Alegoria do Amor

Para C. S. Lewis, os poetas franceses do século XI teriam sido os descobridores, inventores, ou, no mínimo, os primeiros a expressar uma espécie de paixão romântica sobre a qual os poetas ingleses novecentistas ainda cantavam, pois “a humanidade não passa por fases como um trem passa por estações; estando viva, ela tem o privilégio de avançar sempre, sem deixar nada para trás.
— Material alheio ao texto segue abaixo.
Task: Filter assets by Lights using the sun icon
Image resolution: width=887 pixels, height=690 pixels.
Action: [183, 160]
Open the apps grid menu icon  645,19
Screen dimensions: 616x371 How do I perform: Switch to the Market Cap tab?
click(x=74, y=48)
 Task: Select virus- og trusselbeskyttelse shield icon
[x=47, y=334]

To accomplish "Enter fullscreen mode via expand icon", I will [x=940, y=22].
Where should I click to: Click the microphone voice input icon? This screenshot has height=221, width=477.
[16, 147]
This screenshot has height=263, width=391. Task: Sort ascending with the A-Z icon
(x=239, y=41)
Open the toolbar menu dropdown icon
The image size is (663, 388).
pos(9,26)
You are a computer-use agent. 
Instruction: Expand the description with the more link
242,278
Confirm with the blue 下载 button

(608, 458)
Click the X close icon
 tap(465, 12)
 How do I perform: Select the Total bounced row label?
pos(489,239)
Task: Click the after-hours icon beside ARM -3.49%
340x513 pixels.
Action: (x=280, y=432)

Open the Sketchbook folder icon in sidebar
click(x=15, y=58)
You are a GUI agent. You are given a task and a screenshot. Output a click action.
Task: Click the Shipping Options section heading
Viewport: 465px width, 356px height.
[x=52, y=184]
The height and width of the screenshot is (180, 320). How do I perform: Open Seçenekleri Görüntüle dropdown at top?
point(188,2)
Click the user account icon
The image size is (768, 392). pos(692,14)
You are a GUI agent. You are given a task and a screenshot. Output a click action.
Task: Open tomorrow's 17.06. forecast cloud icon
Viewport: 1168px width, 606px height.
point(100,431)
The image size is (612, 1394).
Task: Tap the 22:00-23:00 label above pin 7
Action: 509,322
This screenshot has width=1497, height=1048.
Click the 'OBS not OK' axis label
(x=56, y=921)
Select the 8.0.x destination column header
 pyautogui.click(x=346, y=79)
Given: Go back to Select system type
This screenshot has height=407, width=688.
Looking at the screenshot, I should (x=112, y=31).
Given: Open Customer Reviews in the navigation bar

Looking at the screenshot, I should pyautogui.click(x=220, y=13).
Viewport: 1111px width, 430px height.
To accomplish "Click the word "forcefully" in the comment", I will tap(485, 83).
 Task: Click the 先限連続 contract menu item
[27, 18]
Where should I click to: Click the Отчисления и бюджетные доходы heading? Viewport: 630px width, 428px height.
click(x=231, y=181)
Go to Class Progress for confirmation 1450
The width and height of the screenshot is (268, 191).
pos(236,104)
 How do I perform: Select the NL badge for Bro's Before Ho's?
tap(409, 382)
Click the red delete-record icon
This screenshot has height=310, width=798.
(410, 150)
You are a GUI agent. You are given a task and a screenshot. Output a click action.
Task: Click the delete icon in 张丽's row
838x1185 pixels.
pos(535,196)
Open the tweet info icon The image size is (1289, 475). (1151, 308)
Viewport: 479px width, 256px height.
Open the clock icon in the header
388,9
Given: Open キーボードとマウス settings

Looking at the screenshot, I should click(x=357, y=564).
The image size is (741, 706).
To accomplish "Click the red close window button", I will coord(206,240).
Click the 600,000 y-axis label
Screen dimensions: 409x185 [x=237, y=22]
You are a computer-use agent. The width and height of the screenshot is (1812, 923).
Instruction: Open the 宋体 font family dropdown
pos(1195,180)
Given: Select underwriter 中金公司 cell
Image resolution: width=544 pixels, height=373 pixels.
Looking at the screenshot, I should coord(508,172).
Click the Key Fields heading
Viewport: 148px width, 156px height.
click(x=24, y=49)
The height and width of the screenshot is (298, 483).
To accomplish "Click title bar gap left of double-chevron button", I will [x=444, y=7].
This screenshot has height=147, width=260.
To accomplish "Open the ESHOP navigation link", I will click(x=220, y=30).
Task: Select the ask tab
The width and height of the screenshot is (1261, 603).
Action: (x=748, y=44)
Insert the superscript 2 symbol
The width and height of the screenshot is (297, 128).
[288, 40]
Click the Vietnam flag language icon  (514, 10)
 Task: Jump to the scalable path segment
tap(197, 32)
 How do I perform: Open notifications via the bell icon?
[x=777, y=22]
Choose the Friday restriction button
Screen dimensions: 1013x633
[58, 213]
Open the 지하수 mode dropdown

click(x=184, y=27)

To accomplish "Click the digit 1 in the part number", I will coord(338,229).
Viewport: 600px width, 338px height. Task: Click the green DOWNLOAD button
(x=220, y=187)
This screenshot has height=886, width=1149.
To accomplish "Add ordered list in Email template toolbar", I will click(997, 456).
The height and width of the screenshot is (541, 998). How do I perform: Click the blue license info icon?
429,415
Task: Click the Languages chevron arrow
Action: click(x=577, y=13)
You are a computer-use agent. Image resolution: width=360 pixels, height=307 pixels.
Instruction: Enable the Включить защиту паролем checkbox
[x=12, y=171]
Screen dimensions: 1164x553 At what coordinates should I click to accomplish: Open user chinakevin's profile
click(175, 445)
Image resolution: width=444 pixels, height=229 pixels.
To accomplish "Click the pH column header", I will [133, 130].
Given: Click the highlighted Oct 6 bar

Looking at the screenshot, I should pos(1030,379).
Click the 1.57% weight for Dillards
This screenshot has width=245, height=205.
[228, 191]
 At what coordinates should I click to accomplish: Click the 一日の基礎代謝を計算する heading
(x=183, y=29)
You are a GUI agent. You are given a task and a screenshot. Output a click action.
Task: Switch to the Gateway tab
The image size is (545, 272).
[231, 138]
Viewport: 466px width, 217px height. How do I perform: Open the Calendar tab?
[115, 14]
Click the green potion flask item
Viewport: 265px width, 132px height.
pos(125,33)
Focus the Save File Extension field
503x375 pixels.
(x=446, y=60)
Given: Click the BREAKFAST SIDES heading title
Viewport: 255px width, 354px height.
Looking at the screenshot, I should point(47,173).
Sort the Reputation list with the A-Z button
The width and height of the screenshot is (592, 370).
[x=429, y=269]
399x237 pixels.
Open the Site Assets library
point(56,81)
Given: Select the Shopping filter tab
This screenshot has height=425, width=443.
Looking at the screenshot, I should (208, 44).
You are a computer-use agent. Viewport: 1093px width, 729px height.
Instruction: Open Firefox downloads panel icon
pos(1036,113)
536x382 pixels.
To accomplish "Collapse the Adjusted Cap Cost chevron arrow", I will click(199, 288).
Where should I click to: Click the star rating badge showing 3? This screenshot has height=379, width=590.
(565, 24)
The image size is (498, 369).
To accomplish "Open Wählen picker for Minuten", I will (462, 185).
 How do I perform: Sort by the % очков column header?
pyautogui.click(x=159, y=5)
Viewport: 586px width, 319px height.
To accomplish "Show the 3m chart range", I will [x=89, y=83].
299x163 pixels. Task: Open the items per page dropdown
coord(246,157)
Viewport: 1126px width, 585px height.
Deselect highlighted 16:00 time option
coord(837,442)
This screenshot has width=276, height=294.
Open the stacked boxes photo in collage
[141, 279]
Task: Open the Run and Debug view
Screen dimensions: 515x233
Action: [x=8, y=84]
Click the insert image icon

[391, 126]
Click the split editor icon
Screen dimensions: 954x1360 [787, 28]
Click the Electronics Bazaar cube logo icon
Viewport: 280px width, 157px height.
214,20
Mas o que quer que tenhamos sido, de certa forma, ainda o somos”. Teriam sido eles a promover uma mudança que teria tocado toda a nossa ética, imaginação e vida de tal forma que erigiu barreiras impassíveis entre nós e a antiguidade clássica ou o Oriente, e “comparado a essa revolução, a Renascença é mera reverberação na superfície do oceano da literatura”. Antes, ele já era matéria de estudos para alguns historiadores, como Gaston Paris e Alfred Jeanroy, e ainda Johan Huizinga. Embora os franceses sejam amplamente citados por Lewis, há uma estranha ausência de citações ao holandês no livro (Lewis, C. S. Alegoria do Amor - Um Estudo da Tradição Medieval - Educação Clássica).